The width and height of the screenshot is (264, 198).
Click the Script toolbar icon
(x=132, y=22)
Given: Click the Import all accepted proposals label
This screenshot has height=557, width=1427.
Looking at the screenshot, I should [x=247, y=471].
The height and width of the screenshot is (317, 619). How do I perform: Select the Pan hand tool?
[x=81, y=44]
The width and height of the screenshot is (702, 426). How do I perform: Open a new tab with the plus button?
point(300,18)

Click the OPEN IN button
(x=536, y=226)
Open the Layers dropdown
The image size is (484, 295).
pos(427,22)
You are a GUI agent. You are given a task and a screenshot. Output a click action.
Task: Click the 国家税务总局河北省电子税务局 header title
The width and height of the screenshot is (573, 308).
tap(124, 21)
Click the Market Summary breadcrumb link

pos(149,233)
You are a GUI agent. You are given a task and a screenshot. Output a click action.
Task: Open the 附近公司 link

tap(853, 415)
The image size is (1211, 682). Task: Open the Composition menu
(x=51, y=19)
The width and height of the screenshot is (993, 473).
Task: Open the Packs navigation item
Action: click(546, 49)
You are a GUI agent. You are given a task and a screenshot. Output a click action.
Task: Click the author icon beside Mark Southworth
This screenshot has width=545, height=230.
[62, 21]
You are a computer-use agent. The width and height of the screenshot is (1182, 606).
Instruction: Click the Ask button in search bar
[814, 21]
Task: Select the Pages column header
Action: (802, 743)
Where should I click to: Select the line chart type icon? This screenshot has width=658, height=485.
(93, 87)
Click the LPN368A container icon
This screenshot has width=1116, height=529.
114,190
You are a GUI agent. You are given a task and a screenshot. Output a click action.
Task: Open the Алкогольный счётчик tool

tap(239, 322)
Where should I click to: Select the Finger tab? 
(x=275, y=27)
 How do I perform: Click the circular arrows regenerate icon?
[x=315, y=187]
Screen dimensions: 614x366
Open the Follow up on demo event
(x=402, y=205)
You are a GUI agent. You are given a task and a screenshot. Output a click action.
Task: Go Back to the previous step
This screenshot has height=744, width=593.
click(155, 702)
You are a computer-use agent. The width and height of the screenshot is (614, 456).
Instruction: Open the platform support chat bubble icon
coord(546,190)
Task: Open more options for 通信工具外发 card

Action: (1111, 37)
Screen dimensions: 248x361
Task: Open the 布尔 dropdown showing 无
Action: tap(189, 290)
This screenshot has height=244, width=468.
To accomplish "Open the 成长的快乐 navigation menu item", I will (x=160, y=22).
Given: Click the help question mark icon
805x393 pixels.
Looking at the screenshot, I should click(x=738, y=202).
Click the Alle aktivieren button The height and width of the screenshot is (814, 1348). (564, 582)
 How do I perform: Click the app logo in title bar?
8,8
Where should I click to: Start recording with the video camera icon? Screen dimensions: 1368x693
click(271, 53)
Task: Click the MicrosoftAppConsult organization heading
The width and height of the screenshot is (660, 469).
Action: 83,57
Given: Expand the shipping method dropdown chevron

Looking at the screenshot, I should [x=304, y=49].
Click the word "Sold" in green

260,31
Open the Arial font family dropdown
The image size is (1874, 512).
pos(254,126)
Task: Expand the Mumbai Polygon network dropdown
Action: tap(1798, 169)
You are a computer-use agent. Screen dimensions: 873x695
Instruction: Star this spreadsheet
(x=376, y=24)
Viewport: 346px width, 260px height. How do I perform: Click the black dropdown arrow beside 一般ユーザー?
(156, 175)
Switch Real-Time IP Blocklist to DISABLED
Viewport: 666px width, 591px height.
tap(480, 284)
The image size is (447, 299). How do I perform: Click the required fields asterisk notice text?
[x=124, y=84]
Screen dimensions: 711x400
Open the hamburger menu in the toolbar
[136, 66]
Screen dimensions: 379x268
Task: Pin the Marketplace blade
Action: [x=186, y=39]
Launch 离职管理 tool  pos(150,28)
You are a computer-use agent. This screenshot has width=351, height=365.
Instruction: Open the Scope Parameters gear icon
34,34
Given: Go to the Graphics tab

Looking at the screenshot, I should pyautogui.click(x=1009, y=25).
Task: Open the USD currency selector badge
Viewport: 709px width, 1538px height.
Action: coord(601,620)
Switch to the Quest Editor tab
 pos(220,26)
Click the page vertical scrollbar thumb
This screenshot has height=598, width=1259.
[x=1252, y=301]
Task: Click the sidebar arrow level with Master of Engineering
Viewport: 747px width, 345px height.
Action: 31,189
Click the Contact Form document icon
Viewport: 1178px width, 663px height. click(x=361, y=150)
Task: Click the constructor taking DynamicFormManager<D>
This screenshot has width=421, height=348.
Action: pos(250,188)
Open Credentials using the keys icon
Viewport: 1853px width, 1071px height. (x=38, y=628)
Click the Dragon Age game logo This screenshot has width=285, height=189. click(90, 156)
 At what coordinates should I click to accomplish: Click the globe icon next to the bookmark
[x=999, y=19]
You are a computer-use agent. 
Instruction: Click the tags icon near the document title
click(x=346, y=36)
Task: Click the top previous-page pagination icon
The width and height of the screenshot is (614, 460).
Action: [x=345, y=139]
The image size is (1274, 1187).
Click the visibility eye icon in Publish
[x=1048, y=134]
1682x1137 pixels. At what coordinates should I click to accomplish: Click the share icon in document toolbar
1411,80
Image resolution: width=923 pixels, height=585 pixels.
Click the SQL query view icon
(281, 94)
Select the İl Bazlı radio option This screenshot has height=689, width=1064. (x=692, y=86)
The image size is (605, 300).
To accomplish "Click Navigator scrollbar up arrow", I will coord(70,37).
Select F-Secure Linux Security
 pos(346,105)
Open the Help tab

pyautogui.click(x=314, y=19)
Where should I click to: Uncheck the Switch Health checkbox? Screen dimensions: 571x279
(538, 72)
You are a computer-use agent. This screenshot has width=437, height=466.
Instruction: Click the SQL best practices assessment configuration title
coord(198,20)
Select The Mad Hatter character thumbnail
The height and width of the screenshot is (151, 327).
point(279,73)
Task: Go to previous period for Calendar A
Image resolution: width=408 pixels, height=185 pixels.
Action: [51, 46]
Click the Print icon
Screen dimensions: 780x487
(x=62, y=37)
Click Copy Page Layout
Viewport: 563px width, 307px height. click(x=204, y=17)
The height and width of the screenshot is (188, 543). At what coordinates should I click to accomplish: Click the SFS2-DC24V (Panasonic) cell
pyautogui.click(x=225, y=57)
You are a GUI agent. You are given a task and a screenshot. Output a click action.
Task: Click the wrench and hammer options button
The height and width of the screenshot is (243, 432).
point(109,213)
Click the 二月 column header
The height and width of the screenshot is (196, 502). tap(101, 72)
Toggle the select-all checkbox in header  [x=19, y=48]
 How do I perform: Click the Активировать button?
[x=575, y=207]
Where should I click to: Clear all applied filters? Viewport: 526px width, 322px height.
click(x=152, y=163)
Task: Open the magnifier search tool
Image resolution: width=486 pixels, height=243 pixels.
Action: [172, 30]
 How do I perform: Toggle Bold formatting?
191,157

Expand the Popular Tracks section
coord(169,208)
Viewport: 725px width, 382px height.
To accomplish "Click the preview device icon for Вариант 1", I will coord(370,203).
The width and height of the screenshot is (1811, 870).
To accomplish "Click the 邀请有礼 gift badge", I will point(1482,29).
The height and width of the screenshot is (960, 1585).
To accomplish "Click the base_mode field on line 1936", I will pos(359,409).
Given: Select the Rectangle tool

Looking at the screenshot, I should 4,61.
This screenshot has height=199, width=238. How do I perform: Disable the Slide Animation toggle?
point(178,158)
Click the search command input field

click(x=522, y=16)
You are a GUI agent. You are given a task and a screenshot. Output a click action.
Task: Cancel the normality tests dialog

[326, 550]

Work to complete -
Reproduce these lines in full, substituting "interface agent" for every occurrence of "GUI agent" and leaving everything else unchanged.

Response -
The width and height of the screenshot is (264, 198).
Click the Script toolbar icon
(x=132, y=22)
Given: Click the Import all accepted proposals label
This screenshot has height=557, width=1427.
Looking at the screenshot, I should [x=247, y=471].
The height and width of the screenshot is (317, 619). How do I perform: Select the Pan hand tool?
[x=81, y=44]
The width and height of the screenshot is (702, 426). How do I perform: Open a new tab with the plus button?
point(300,18)

Click the OPEN IN button
(x=536, y=226)
Open the Layers dropdown
The image size is (484, 295).
pos(427,22)
You are a interface agent. You are given a task and a screenshot. Output a click action.
Task: Click the 国家税务总局河北省电子税务局 header title
The width and height of the screenshot is (573, 308).
tap(124, 21)
Click the Market Summary breadcrumb link

pos(149,233)
You are a interface agent. You are given a task and a screenshot. Output a click action.
Task: Open the 附近公司 link

tap(853, 415)
The image size is (1211, 682). Task: Open the Composition menu
(x=51, y=19)
The width and height of the screenshot is (993, 473).
Task: Open the Packs navigation item
Action: click(546, 49)
You are a interface agent. You are given a task and a screenshot. Output a click action.
Task: Click the author icon beside Mark Southworth
This screenshot has width=545, height=230.
[62, 21]
You are a computer-use agent. The width and height of the screenshot is (1182, 606).
Instruction: Click the Ask button in search bar
[814, 21]
Task: Select the Pages column header
Action: (802, 743)
Where should I click to: Select the line chart type icon? This screenshot has width=658, height=485.
(93, 87)
Click the LPN368A container icon
This screenshot has width=1116, height=529.
114,190
You are a interface agent. You are given a task and a screenshot. Output a click action.
Task: Open the Алкогольный счётчик tool

tap(239, 322)
Where should I click to: Select the Finger tab? 
(x=275, y=27)
 How do I perform: Click the circular arrows regenerate icon?
[x=315, y=187]
Screen dimensions: 614x366
Open the Follow up on demo event
(x=402, y=205)
You are a interface agent. You are given a task and a screenshot. Output a click action.
Task: Go Back to the previous step
This screenshot has height=744, width=593.
click(155, 702)
You are a computer-use agent. The width and height of the screenshot is (614, 456).
Instruction: Open the platform support chat bubble icon
coord(546,190)
Task: Open more options for 通信工具外发 card

Action: (1111, 37)
Screen dimensions: 248x361
Task: Open the 布尔 dropdown showing 无
Action: tap(189, 290)
This screenshot has height=244, width=468.
To accomplish "Open the 成长的快乐 navigation menu item", I will (x=160, y=22).
Given: Click the help question mark icon
805x393 pixels.
Looking at the screenshot, I should click(x=738, y=202).
Click the Alle aktivieren button The height and width of the screenshot is (814, 1348). (564, 582)
 How do I perform: Click the app logo in title bar?
8,8
Where should I click to: Start recording with the video camera icon? Screen dimensions: 1368x693
click(271, 53)
Task: Click the MicrosoftAppConsult organization heading
The width and height of the screenshot is (660, 469).
Action: 83,57
Given: Expand the shipping method dropdown chevron

Looking at the screenshot, I should [x=304, y=49].
Click the word "Sold" in green

260,31
Open the Arial font family dropdown
The image size is (1874, 512).
pos(254,126)
Task: Expand the Mumbai Polygon network dropdown
Action: tap(1798, 169)
You are a computer-use agent. Screen dimensions: 873x695
Instruction: Star this spreadsheet
(x=376, y=24)
Viewport: 346px width, 260px height. How do I perform: Click the black dropdown arrow beside 一般ユーザー?
(156, 175)
Switch Real-Time IP Blocklist to DISABLED
Viewport: 666px width, 591px height.
tap(480, 284)
The image size is (447, 299). How do I perform: Click the required fields asterisk notice text?
[x=124, y=84]
Screen dimensions: 711x400
Open the hamburger menu in the toolbar
[136, 66]
Screen dimensions: 379x268
Task: Pin the Marketplace blade
Action: [x=186, y=39]
Launch 离职管理 tool  pos(150,28)
You are a computer-use agent. This screenshot has width=351, height=365.
Instruction: Open the Scope Parameters gear icon
34,34
Given: Go to the Graphics tab

Looking at the screenshot, I should pyautogui.click(x=1009, y=25).
Task: Open the USD currency selector badge
Viewport: 709px width, 1538px height.
Action: coord(601,620)
Switch to the Quest Editor tab
 pos(220,26)
Click the page vertical scrollbar thumb
This screenshot has height=598, width=1259.
[x=1252, y=301]
Task: Click the sidebar arrow level with Master of Engineering
Viewport: 747px width, 345px height.
Action: 31,189
Click the Contact Form document icon
Viewport: 1178px width, 663px height. click(x=361, y=150)
Task: Click the constructor taking DynamicFormManager<D>
This screenshot has width=421, height=348.
Action: pos(250,188)
Open Credentials using the keys icon
Viewport: 1853px width, 1071px height. (x=38, y=628)
Click the Dragon Age game logo This screenshot has width=285, height=189. click(90, 156)
 At what coordinates should I click to accomplish: Click the globe icon next to the bookmark
[x=999, y=19]
You are a computer-use agent. 
Instruction: Click the tags icon near the document title
click(x=346, y=36)
Task: Click the top previous-page pagination icon
The width and height of the screenshot is (614, 460).
Action: [x=345, y=139]
The image size is (1274, 1187).
Click the visibility eye icon in Publish
[x=1048, y=134]
1682x1137 pixels. At what coordinates should I click to accomplish: Click the share icon in document toolbar
1411,80
Image resolution: width=923 pixels, height=585 pixels.
Click the SQL query view icon
(281, 94)
Select the İl Bazlı radio option This screenshot has height=689, width=1064. (x=692, y=86)
The image size is (605, 300).
To accomplish "Click Navigator scrollbar up arrow", I will coord(70,37).
Select F-Secure Linux Security
 pos(346,105)
Open the Help tab

pyautogui.click(x=314, y=19)
Where should I click to: Uncheck the Switch Health checkbox? Screen dimensions: 571x279
(538, 72)
You are a computer-use agent. This screenshot has width=437, height=466.
Instruction: Click the SQL best practices assessment configuration title
coord(198,20)
Select The Mad Hatter character thumbnail
The height and width of the screenshot is (151, 327).
point(279,73)
Task: Go to previous period for Calendar A
Image resolution: width=408 pixels, height=185 pixels.
Action: [51, 46]
Click the Print icon
Screen dimensions: 780x487
(x=62, y=37)
Click Copy Page Layout
Viewport: 563px width, 307px height. click(x=204, y=17)
The height and width of the screenshot is (188, 543). At what coordinates should I click to accomplish: Click the SFS2-DC24V (Panasonic) cell
pyautogui.click(x=225, y=57)
You are a interface agent. You are given a task and a screenshot. Output a click action.
Task: Click the wrench and hammer options button
The height and width of the screenshot is (243, 432).
point(109,213)
Click the 二月 column header
The height and width of the screenshot is (196, 502). tap(101, 72)
Toggle the select-all checkbox in header  [x=19, y=48]
 How do I perform: Click the Активировать button?
[x=575, y=207]
Where should I click to: Clear all applied filters? Viewport: 526px width, 322px height.
click(x=152, y=163)
Task: Open the magnifier search tool
Image resolution: width=486 pixels, height=243 pixels.
Action: [172, 30]
 How do I perform: Toggle Bold formatting?
191,157

Expand the Popular Tracks section
coord(169,208)
Viewport: 725px width, 382px height.
To accomplish "Click the preview device icon for Вариант 1", I will coord(370,203).
The width and height of the screenshot is (1811, 870).
To accomplish "Click the 邀请有礼 gift badge", I will point(1482,29).
The height and width of the screenshot is (960, 1585).
To accomplish "Click the base_mode field on line 1936", I will pos(359,409).
Given: Select the Rectangle tool

Looking at the screenshot, I should 4,61.
This screenshot has height=199, width=238. How do I perform: Disable the Slide Animation toggle?
point(178,158)
Click the search command input field

click(x=522, y=16)
You are a interface agent. You are given a task and a screenshot. Output a click action.
Task: Cancel the normality tests dialog

[326, 550]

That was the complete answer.